A variation on music making
Jan 5 2008 by Paul James, The Journal
ONE of the most celebrated and bizarre musical arrangements in history, featuring a blender, a toaster, Geiger counters and telephones, will have its European premiere in the North-East next month.
John Cage’s Variations VII will be one of the highlights of the AV Festival when it is performed at Baltic in Gateshead on February 29.
The piece, first performed in New York’s 69th Regiment Armoury in 1966, involved having 10 open telephone lines to various city locations that included the New York Times press room, a restaurant, a dog pound, a dance studio and a terrapin tank.
The ‘instruments’ used in the auditorium included a range of kitchen equipment, fans and radios.
Now three artists have taken up the challenge of recreating and updating that unique sound, which will form part of the third AV Festival.

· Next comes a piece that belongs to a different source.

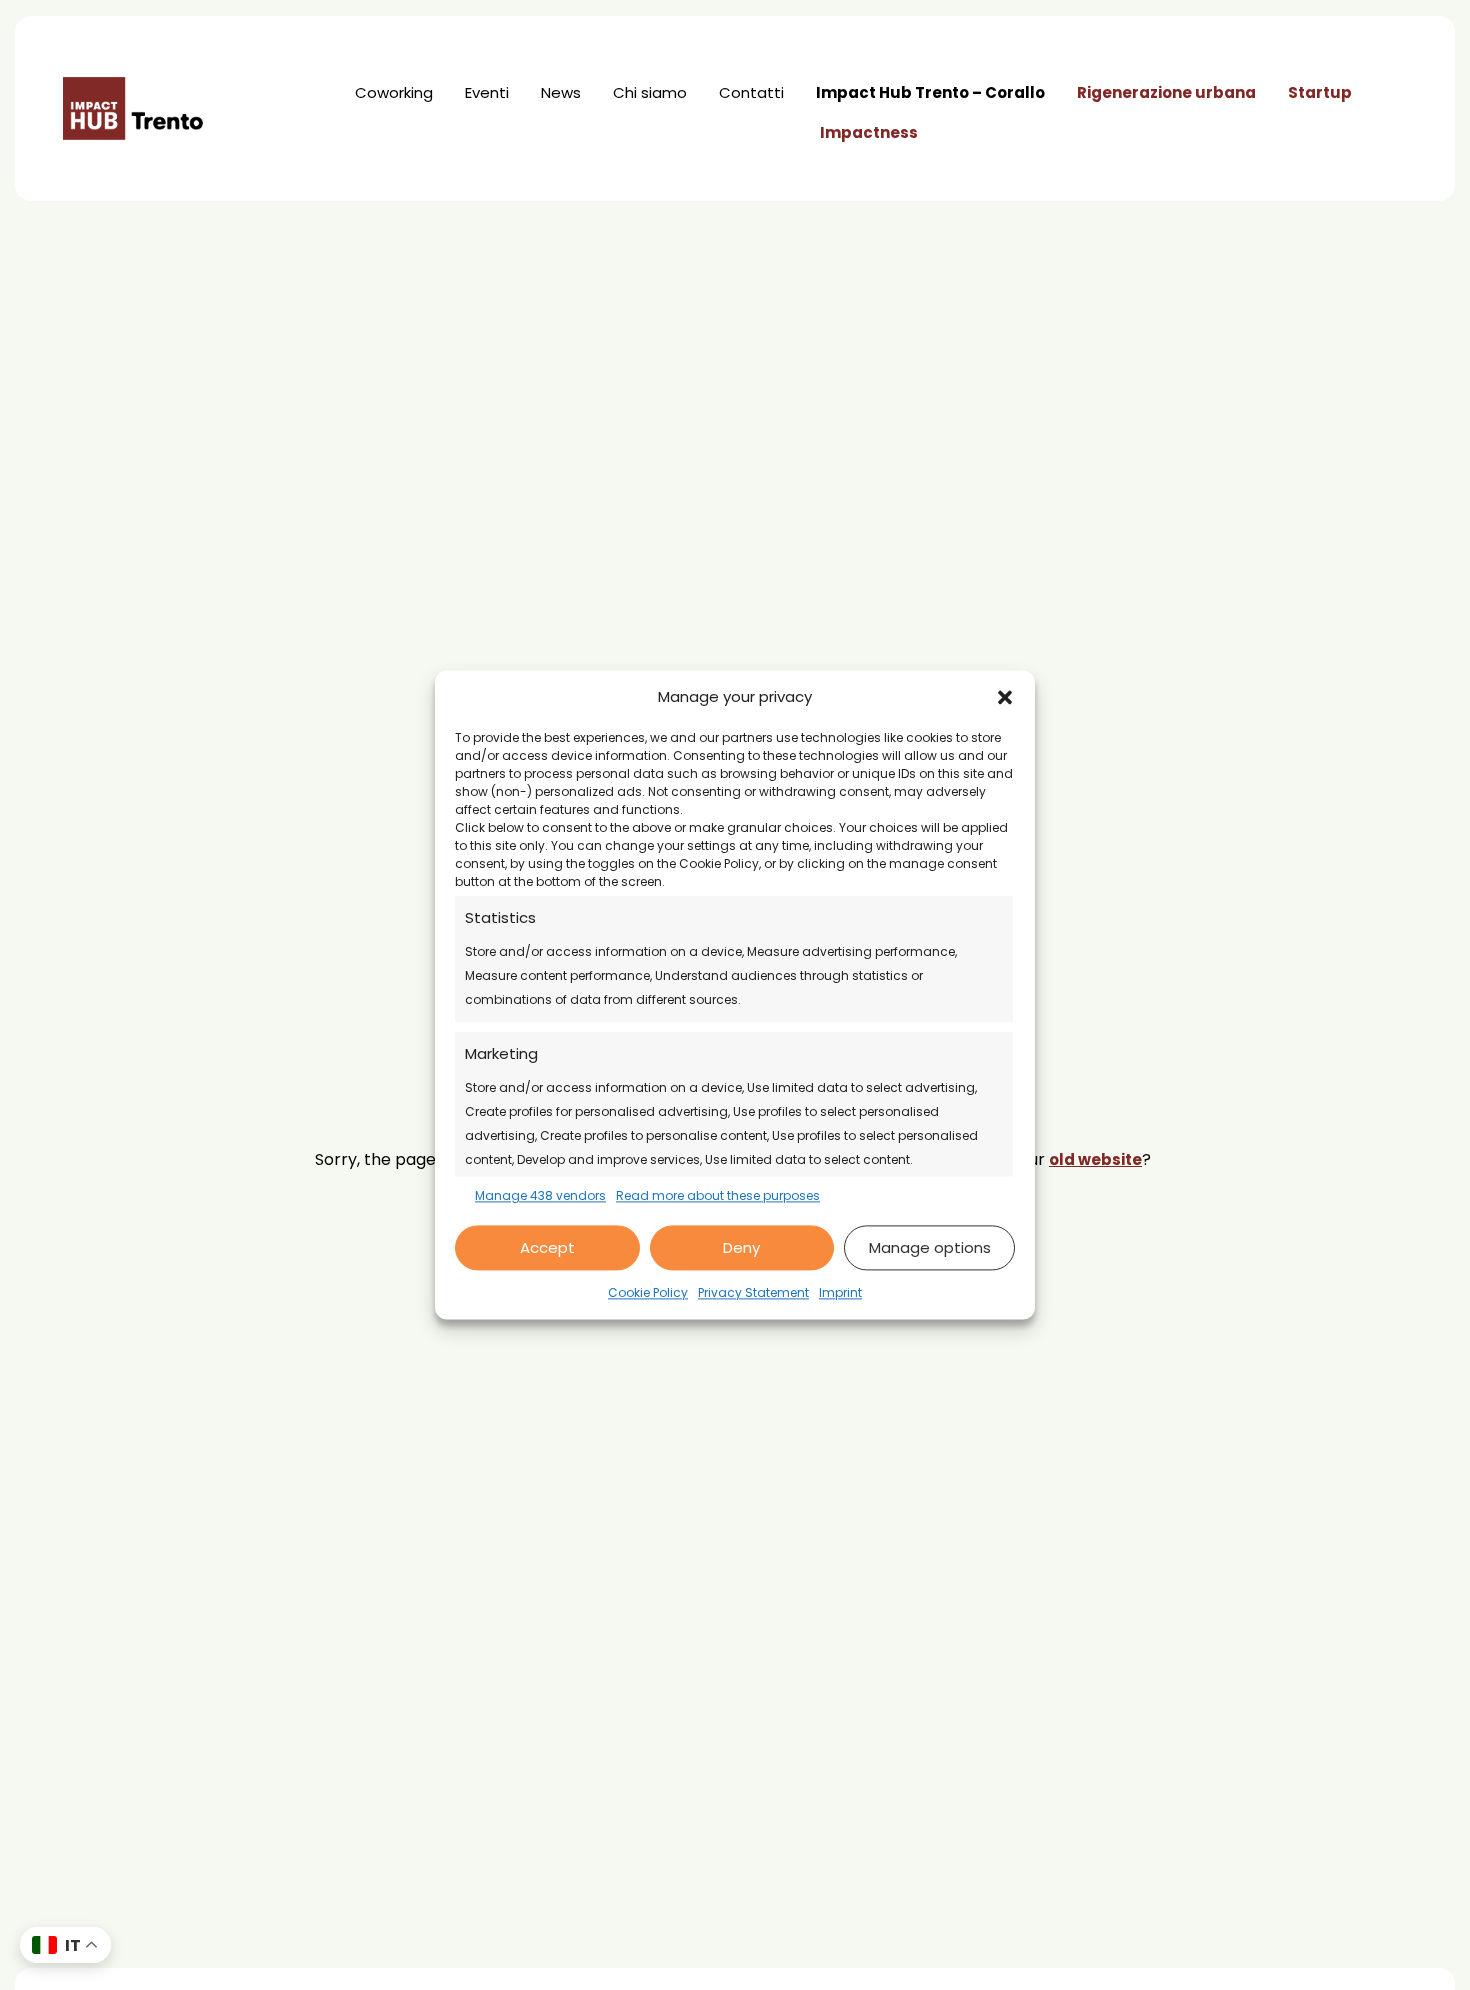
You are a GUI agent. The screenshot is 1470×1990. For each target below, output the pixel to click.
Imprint (840, 1293)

The original audience was also involved in the production. Thirty photocells and lights were mounted at ankle level around the performance area, which activated different sounds as the performers moved around. Cage invited the audience to move around freely and many stood near the performance area.
Last night, festival director Honor Harger said: “Variations was not the equivalent of seeing a concert. It’s quite an immersive experience where you are intimately involved in something which felt as much like a film production as a traditional performance.
“It has seldom been performed at all. Most of John Cage’s works were meticulously scored. This, unusually, had no score at all. The only guide that people like ourselves have is the technical diagrams which he left, which show the way the stage was arranged and how the various technicalities were constructed.”
The Newcastle upon Tyne experimental music duo :Zoviet*France: and composer Atau Tanaka, who has just taken up the post of chair of digital media at Newcastle University, will perform the piece.
Honor said: “Our challenge is to work out how much of the performance relies on the original list of instruments and how much we update, using contemporary, complimentary technology.
“For example, we’re not constrained by analogue phone lines – we have mobile phones and we have the internet. Part of our creative process is working out how much of the original technology we keep and which bits we update to 2008.”